The Real Jane

The Real Jane May 5, 2013

From what I can tell from the TLS reviewer’s summary of Paula Byrne’s The Real Jane Austen: A Life in Small Things , this is a biography that gets Jane right. Byrne knows, for instance, that Austen did not lead the isolated, eventless life that many have suggested: “Austen, as her 160 surviving letters show, lived on a much wider stage, travelled more, lived more than such a stereotype allows for.” She knows that Austen’s “experience of place is remarkable: London, the source of many pleasures, Bath (about which she was more equivocal), seaside resorts, Kent, the Peak district.” Byrne reminds us that “Most of her adult life was lived against the background of war. It was difficult for her to get published, and it is astonishing and sobering to learn that it was only through her brother’s military connections that she got into print . . . . Then there are theatricals, and, contrary to one narrative, she went on relishing these and acting herself well into her thirties, as well as being a devout theatregoer.”

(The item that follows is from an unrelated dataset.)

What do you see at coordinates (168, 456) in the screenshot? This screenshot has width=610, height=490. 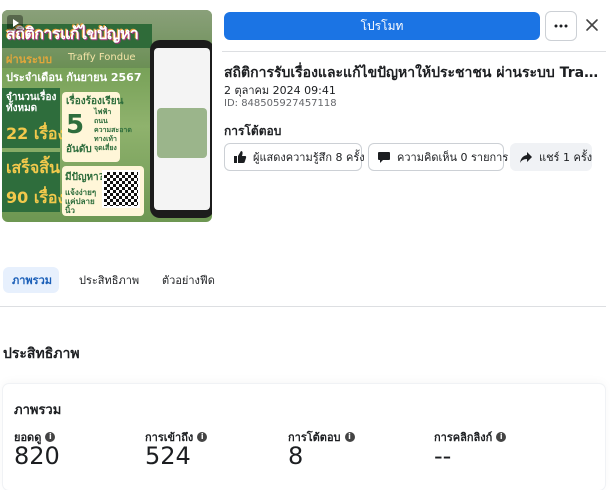 I see `metric-reach-value: 524` at bounding box center [168, 456].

She captures the Christian culture of the Austen family: “Though her father was a ‘faithful but unostentatious middle of the road Anglican,’ like Jane herself, the family home was not a typical parsonage. The Austens valued wit highly, loved private jokes and black humour, and were broad-minded. Her close family circle is painted as ‘a place of quick tongues, laughter and moving fingers, with a novel being read aloud and everyone busy at their needlework.’” She understands that “Her authentic inner life is in the juvenilia: full of exuberance, self-confidence, firm opinions, strong passions. She was a supreme social satirist and no reactionary. She had a low boredom threshold and a wild imagination. She spoke of her novels as her true children, and hoped to write books that ‘relax into laughing at myself and other people.” Contrary to Austen family propaganda, she wanted money and she also loved approbation. And she truly believed that marriage could stifle women’s voices.”

In short, “Byrne evokes a woman who is ‘cheerful, patient, funny, shy, reserved, loving children.’ She adored Cassandra with whom she played the naughty little sister: critical, catty, and making jokes in bad taste to cheer her up and entertain her.”